When you reach the line containing "Open the Pruebas tab" in the records below, set it down exactly, together with every later line through the end, but not the pictures.

## Material provided
•••

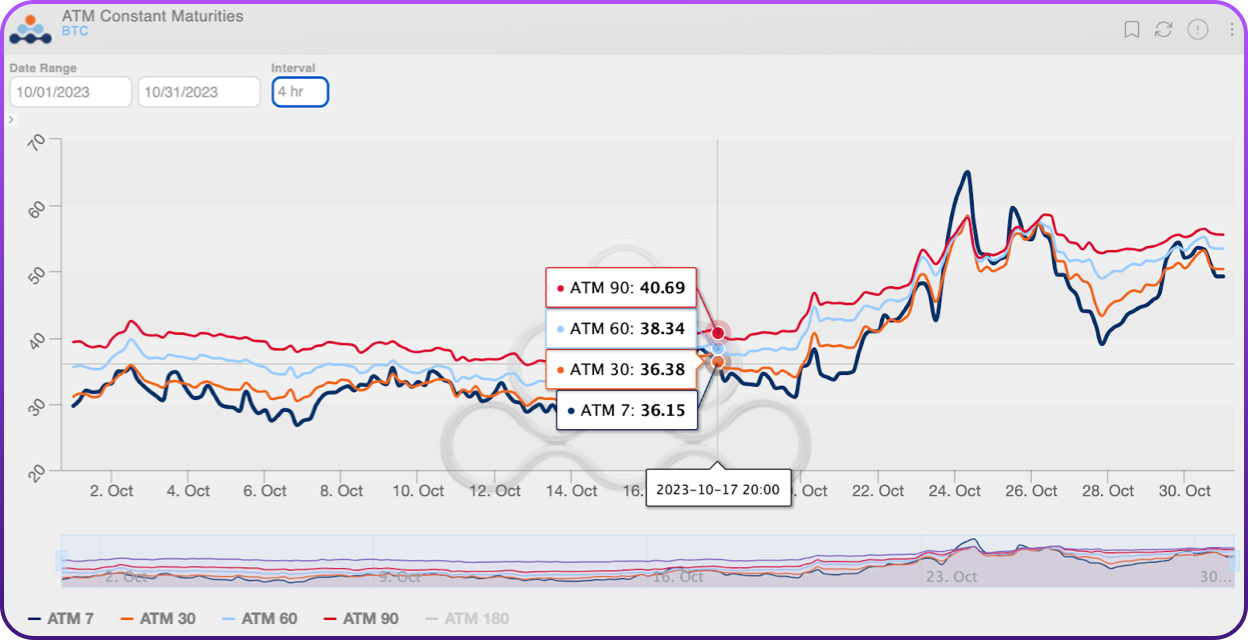Open the Interval 4 hr selector
1248x640 pixels.
[x=300, y=92]
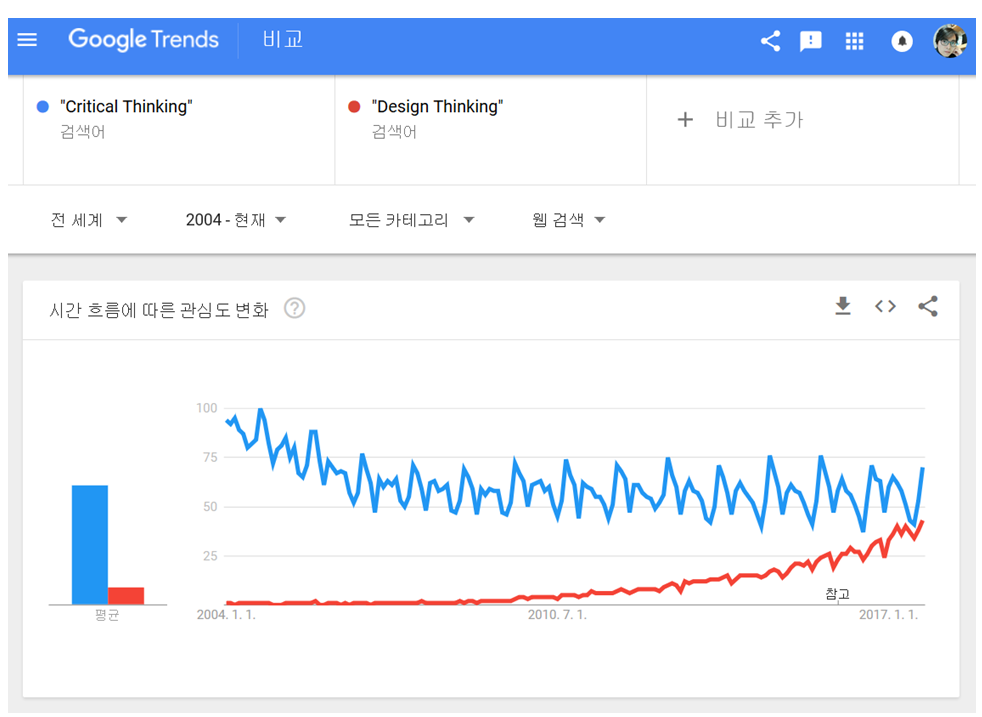Click the user account avatar
Image resolution: width=982 pixels, height=717 pixels.
[950, 41]
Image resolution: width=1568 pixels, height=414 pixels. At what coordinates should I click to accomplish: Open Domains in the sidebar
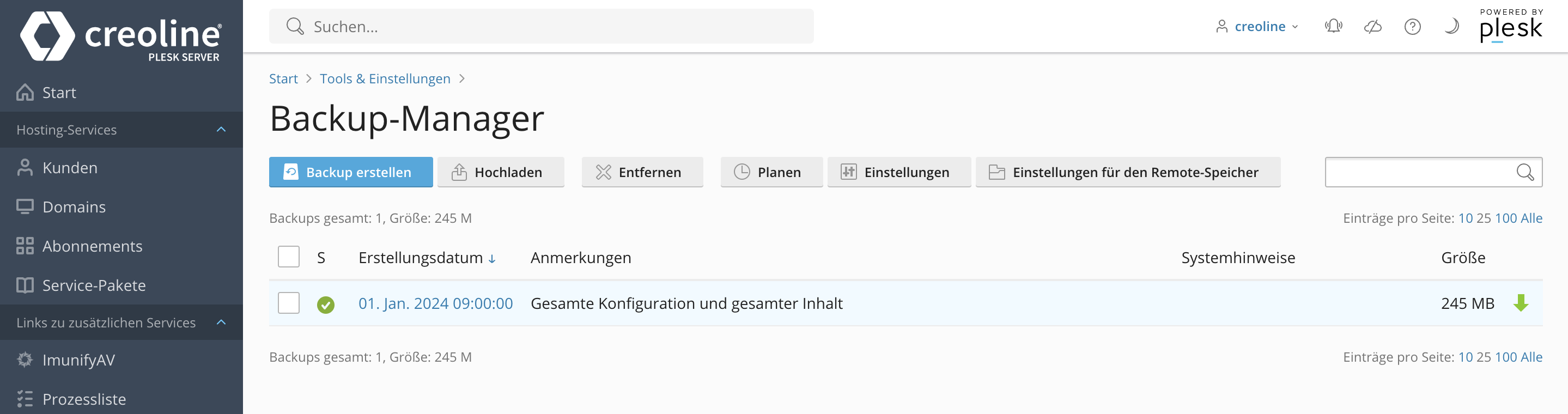tap(74, 207)
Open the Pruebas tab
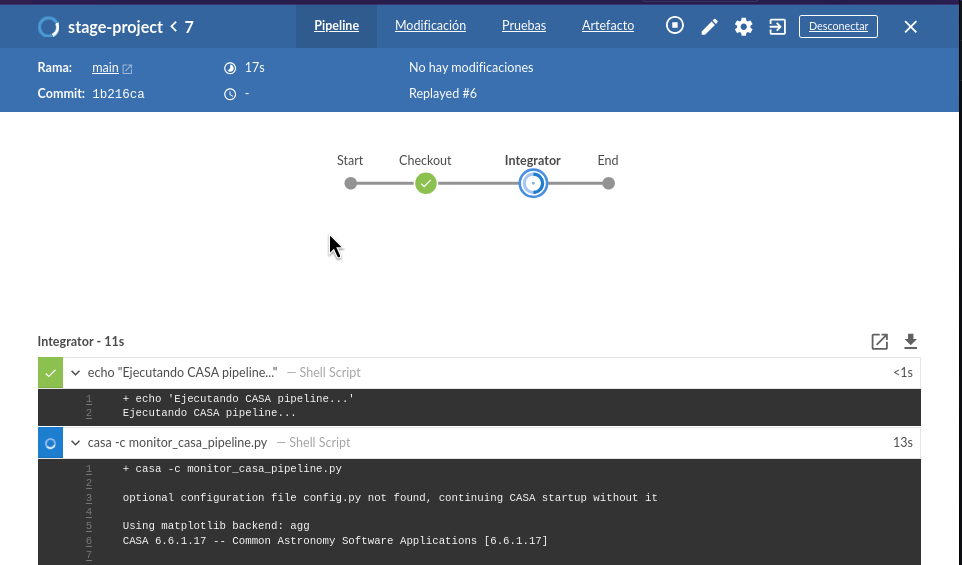 tap(523, 26)
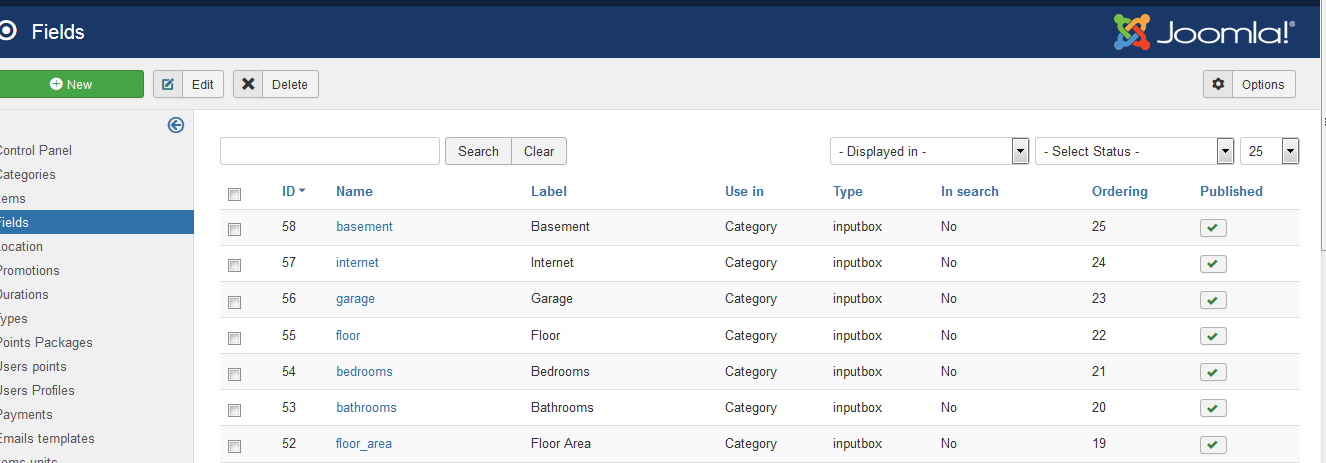
Task: Sort the table by Ordering column
Action: click(1119, 191)

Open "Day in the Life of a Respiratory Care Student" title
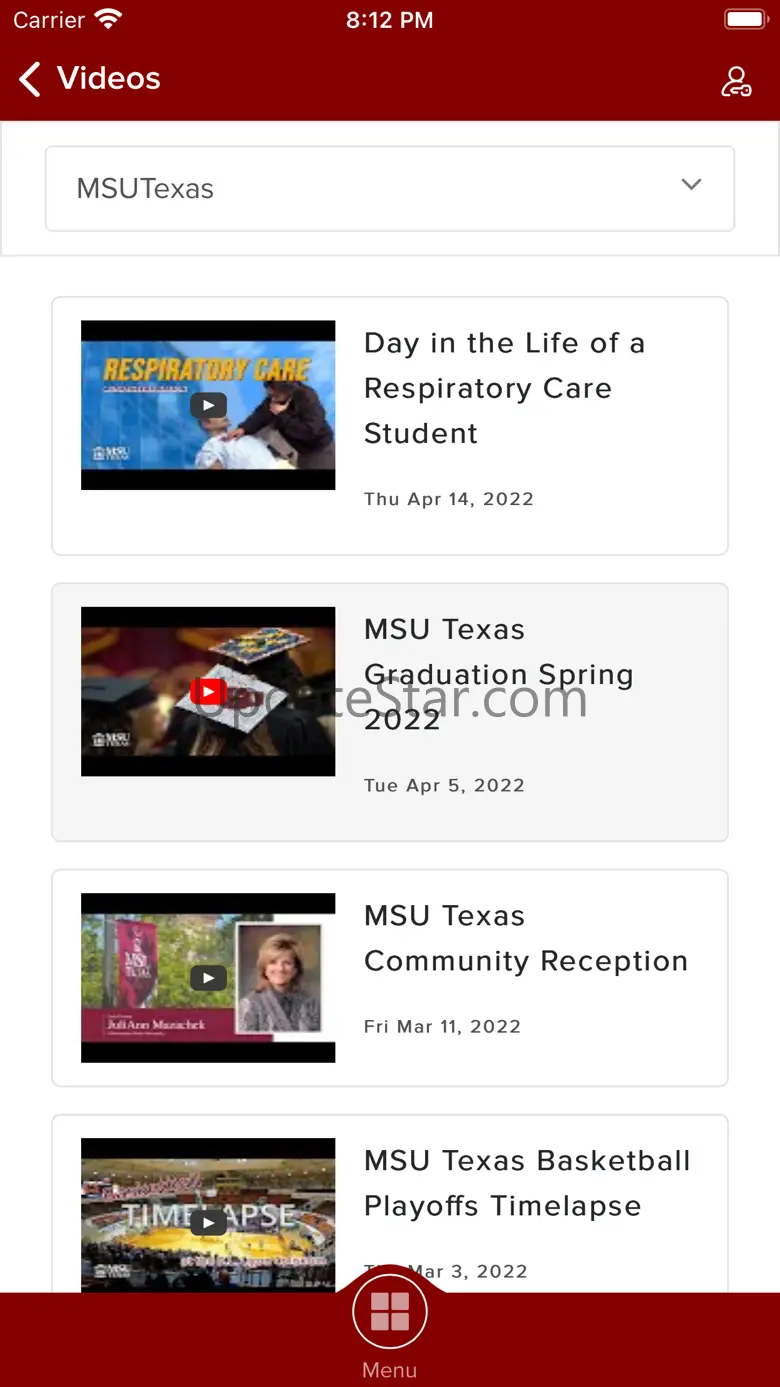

•••

## Finished exercise
Open the Pruebas tab
 tap(523, 26)
Task: Sort the table by Ordering column
Action: click(1119, 191)

Open "Day in the Life of a Respiratory Care Student" title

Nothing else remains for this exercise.